Earliest symptom is paralysis of soft palate which occurs within a few days of the illness. It leads to hasal character of voice and regurgitation of fluids through the nose.

There is loss of palatal reflex. This is followed by paralysis of accommodation which usually develops during the third week of illness.

Pupillary reflexes are unaffected but paralysis of oculomotor and abducent nerves nay develop. Rarely facial and hypoglossal nerves may be affected.

Generalized polyneuritis occurs between 5th and 7th week after the infection and resembles acute infective polyneuritis. Lower extremities are more severely affected than the upper extremities.

Motor weakness is predominant and there may be foot or wrist drop. Sensory loss is present and there is glove and stocking type of anesthesia with tenderness of calf muscles. Postural sensibility may be grossly impaired leading to ataxia.

Deep reflexes are lost early and may remain so for long period. Sphincters are usually not effected. As the disease progresses respiratory and diaphragmatic paralysis may develop. Diphtheritic myocarditis is an important complication.

Diagnosis of Diphtheritic neuropathy

It is primarily of diphtheria, CSF proteins are increased while there is no increase in cell count. If one fails to detect diphtheria bacillus, SCHICK test may be employed.

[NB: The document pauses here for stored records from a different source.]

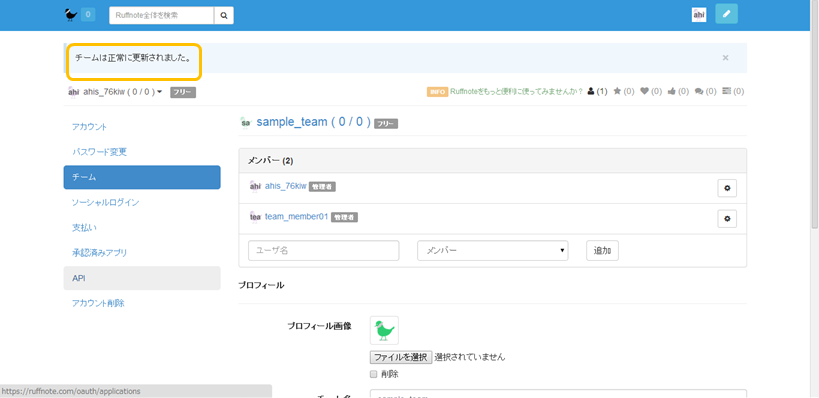Click the search magnifier button
819x398 pixels.
click(x=224, y=16)
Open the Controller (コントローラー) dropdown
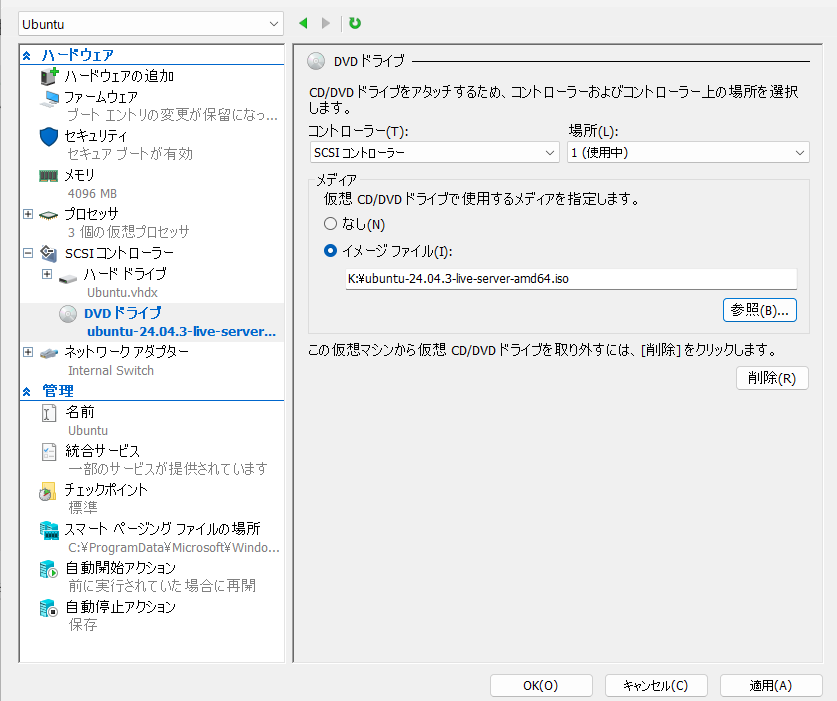This screenshot has width=837, height=701. 433,152
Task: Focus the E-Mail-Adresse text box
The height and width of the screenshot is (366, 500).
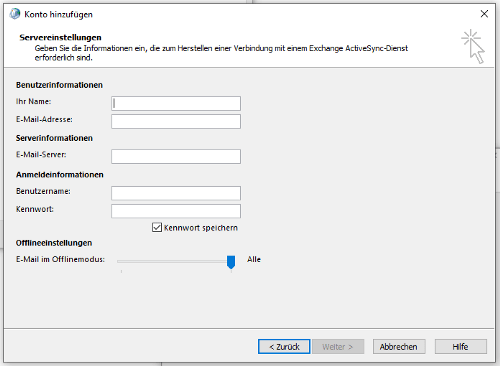Action: point(176,121)
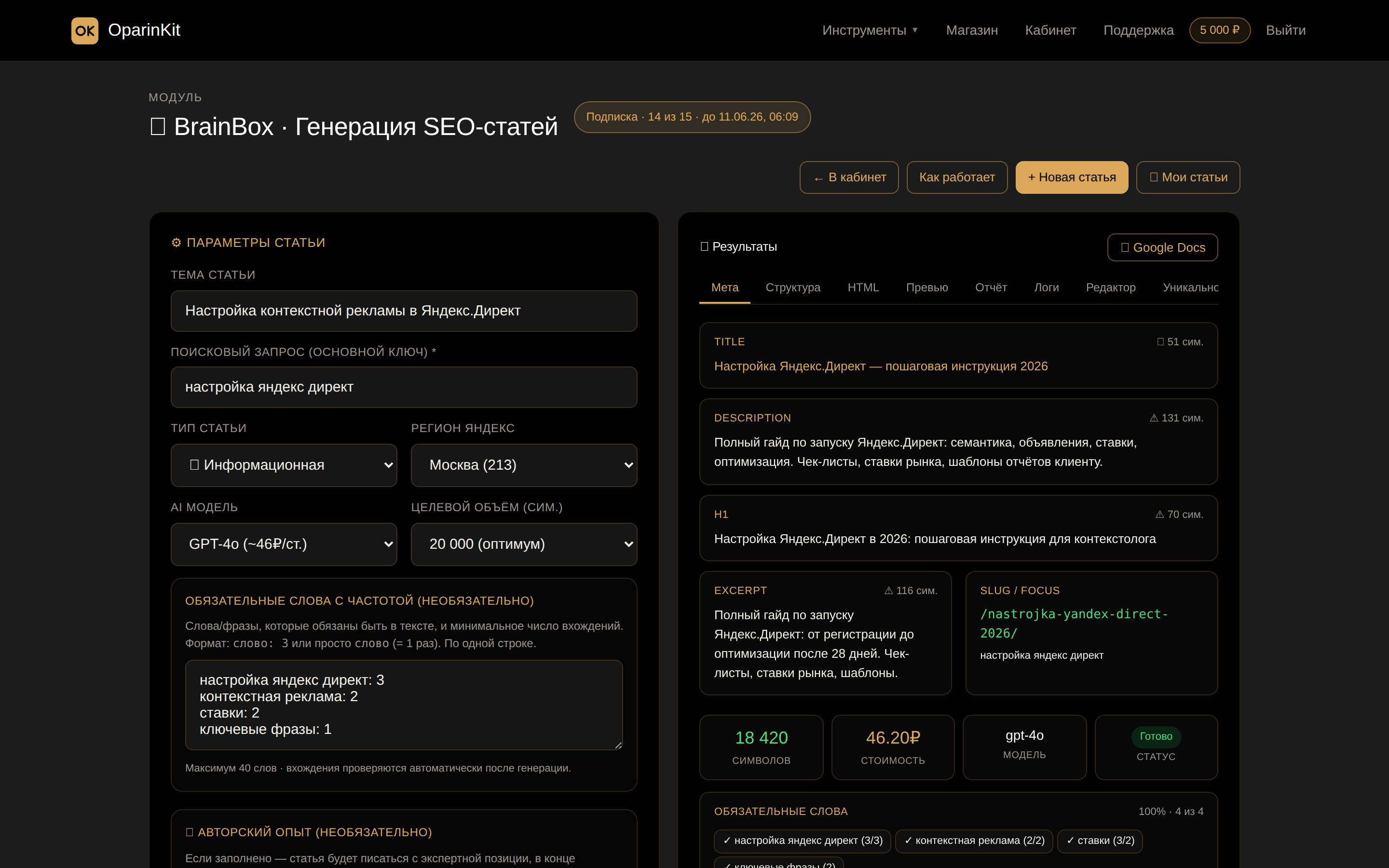Open the Магазин menu item

click(972, 30)
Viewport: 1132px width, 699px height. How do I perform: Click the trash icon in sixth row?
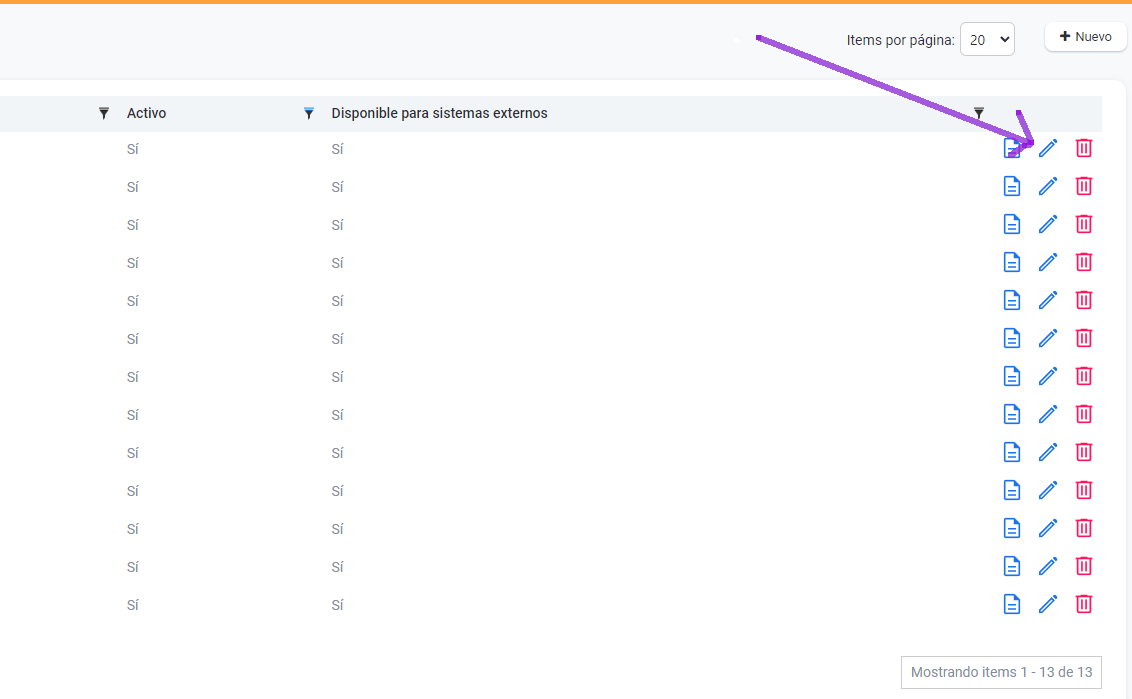click(1083, 338)
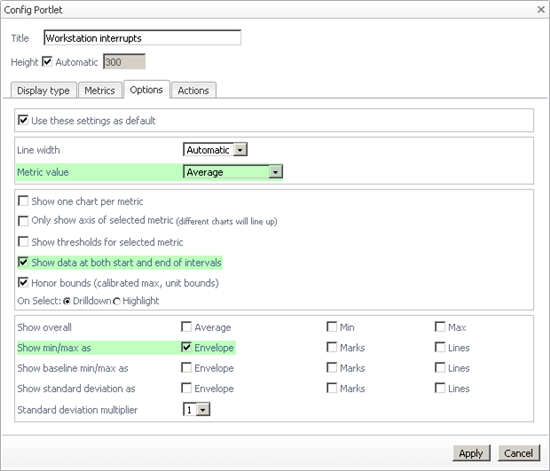Screen dimensions: 550x471
Task: Switch to the Actions tab
Action: (x=193, y=90)
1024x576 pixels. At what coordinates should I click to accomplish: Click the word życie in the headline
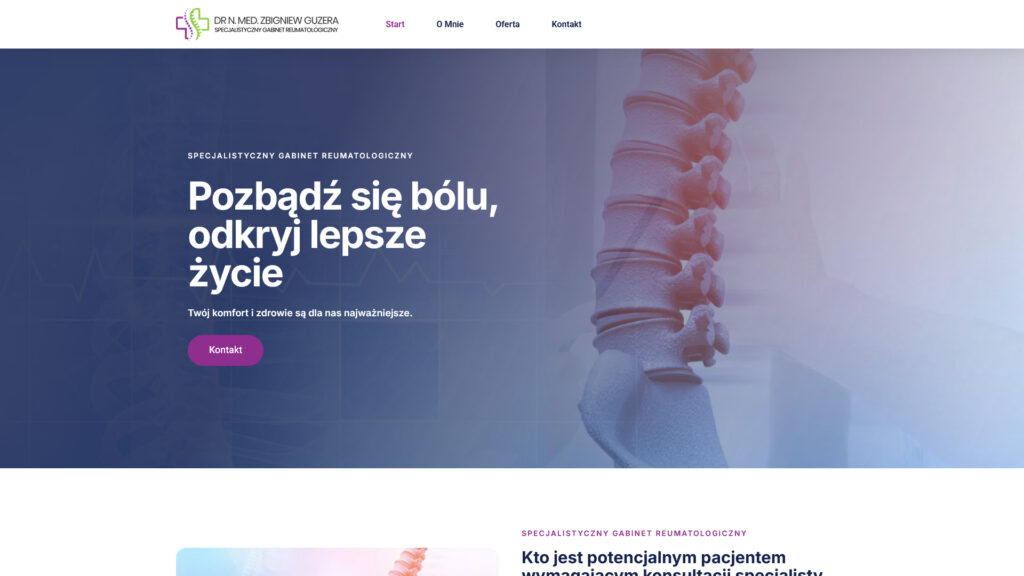point(236,273)
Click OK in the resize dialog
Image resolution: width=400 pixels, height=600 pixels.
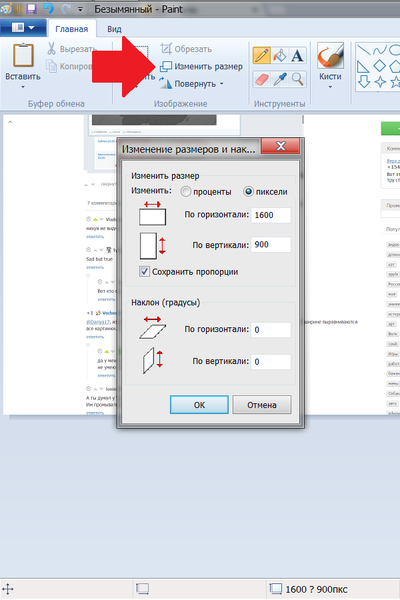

Treatment of Diphtheritic neuropathy

It is primarily of diphtheria. Anti diphtheritic serum (ADS) should be administered at the earliest.

Care should be taken to manage palatal, and respiratory paralysis on the lines of management of infective polyneuritis.


Patients who survive respiratory paralysis, recovery is good. Inter current respiratory infections shall carry bad prognosis. Recovery from paralysis may take several weeks to months.